▶ _What you should do_
Count how many lines of the data below contain the string "checkbox", treating uppercase and lowercase as different. Reply with the number alone.

Target pointing data:
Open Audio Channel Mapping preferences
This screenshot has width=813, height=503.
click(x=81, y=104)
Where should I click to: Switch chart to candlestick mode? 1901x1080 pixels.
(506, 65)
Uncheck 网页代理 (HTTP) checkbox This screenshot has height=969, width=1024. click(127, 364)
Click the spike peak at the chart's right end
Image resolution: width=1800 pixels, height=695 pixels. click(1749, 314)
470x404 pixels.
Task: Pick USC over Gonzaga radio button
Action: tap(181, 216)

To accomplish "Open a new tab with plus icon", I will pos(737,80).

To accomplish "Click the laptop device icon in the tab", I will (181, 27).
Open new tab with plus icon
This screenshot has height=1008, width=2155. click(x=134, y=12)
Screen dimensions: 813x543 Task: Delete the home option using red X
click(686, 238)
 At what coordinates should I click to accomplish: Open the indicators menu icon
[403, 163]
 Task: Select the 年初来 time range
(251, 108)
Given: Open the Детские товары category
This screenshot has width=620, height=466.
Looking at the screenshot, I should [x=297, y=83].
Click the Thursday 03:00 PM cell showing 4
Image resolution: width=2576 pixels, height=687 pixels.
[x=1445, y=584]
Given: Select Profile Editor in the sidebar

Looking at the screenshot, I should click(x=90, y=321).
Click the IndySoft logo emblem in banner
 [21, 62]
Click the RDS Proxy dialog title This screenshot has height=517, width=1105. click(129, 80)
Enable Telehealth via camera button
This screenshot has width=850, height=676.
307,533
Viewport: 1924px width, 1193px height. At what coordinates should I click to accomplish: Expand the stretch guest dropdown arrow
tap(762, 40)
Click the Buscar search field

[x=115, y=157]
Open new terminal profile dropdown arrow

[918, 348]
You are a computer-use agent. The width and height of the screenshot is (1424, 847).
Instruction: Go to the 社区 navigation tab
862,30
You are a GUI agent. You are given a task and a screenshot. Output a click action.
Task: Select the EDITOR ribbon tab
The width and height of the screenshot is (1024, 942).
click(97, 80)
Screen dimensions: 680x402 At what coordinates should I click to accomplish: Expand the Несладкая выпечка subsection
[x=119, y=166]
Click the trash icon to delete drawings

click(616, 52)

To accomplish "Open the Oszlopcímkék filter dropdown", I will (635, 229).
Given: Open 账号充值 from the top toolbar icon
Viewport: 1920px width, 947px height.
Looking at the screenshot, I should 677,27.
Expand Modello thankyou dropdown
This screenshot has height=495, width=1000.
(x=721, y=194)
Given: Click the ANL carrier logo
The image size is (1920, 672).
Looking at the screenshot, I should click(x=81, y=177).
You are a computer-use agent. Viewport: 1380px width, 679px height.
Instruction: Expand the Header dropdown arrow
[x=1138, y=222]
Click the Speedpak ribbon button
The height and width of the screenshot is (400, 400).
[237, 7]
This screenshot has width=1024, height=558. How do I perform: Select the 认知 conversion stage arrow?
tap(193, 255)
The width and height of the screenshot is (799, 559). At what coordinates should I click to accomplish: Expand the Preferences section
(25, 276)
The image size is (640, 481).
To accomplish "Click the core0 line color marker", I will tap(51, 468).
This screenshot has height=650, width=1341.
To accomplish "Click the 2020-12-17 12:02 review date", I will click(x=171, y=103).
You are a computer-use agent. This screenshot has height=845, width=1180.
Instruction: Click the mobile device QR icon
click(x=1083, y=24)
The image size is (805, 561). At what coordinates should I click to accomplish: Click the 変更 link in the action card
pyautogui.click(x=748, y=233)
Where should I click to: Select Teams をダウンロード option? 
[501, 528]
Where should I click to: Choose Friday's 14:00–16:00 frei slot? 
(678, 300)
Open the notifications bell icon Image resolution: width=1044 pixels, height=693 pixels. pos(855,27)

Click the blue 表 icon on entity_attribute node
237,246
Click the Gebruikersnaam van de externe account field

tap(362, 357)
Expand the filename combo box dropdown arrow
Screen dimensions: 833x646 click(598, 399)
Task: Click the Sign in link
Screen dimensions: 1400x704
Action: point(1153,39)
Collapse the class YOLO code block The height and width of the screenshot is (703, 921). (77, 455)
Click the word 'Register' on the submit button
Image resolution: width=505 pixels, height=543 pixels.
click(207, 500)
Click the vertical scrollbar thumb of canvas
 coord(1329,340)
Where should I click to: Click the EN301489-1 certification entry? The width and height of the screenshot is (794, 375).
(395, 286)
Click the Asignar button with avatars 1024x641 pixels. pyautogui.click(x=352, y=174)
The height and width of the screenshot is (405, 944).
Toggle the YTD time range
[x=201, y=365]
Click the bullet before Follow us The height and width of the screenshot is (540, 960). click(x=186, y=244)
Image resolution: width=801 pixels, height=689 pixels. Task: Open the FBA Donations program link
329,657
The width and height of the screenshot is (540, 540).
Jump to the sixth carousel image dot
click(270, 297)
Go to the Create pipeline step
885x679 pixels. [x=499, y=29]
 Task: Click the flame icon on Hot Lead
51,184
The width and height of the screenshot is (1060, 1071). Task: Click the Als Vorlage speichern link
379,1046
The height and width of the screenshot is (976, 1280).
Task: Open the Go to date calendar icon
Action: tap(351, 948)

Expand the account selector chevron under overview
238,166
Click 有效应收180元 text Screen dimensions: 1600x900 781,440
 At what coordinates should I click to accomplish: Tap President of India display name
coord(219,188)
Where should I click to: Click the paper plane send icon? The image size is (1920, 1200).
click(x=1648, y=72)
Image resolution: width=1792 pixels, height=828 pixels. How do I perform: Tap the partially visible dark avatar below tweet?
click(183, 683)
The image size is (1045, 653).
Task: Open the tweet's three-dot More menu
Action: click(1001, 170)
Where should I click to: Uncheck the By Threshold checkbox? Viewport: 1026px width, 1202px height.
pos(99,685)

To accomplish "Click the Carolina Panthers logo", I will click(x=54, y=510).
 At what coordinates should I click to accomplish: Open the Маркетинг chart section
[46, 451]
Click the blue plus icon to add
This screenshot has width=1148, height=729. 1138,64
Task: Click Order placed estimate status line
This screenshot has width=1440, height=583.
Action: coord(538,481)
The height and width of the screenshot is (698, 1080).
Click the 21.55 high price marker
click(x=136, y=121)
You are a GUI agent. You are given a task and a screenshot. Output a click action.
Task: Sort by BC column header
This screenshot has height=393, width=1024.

▶ _Complete answer_
2